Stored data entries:
╔══
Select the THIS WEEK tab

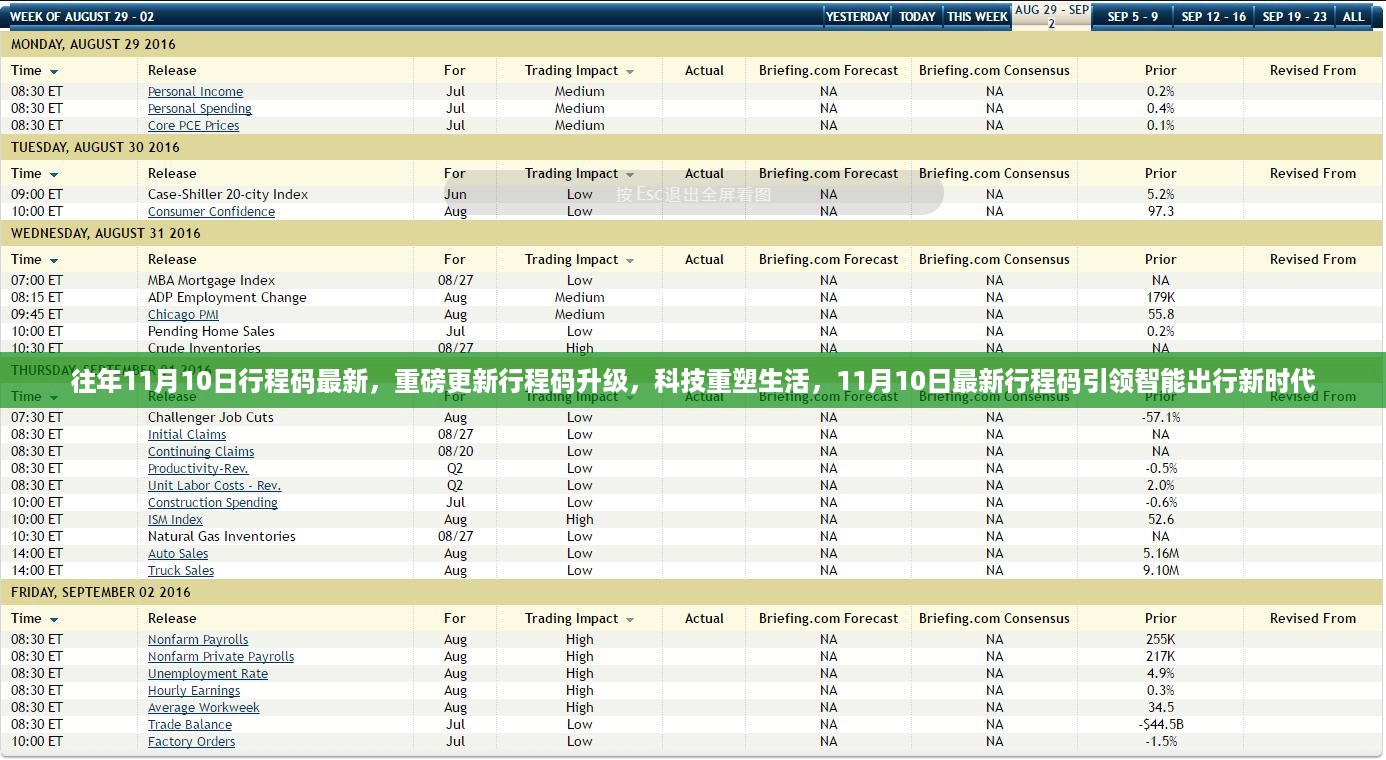coord(977,16)
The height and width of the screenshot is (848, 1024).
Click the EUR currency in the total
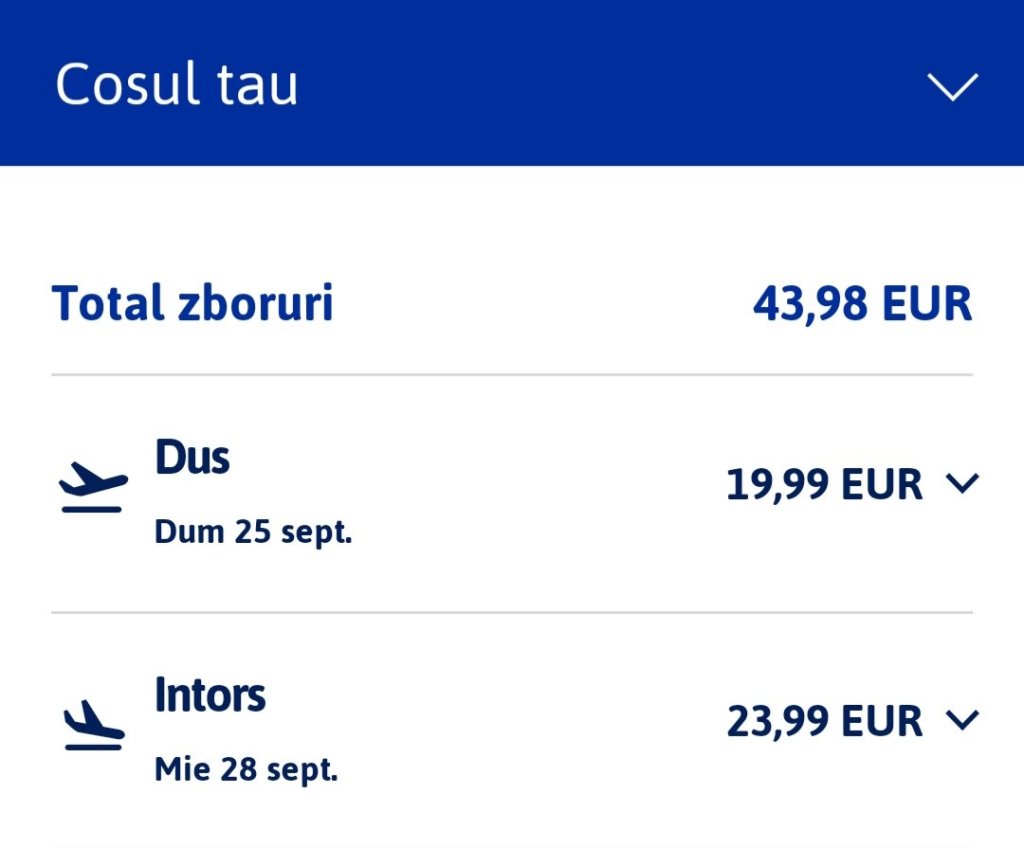[x=927, y=304]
╚══
→ To do: Only the lines from the one that contains "The height and" to the end of the records, inclusive, are to be quoted exactly, with pictures excluded.

→ Response to the task:
The height and width of the screenshot is (848, 1024).
Click the EUR currency in the total
[x=927, y=304]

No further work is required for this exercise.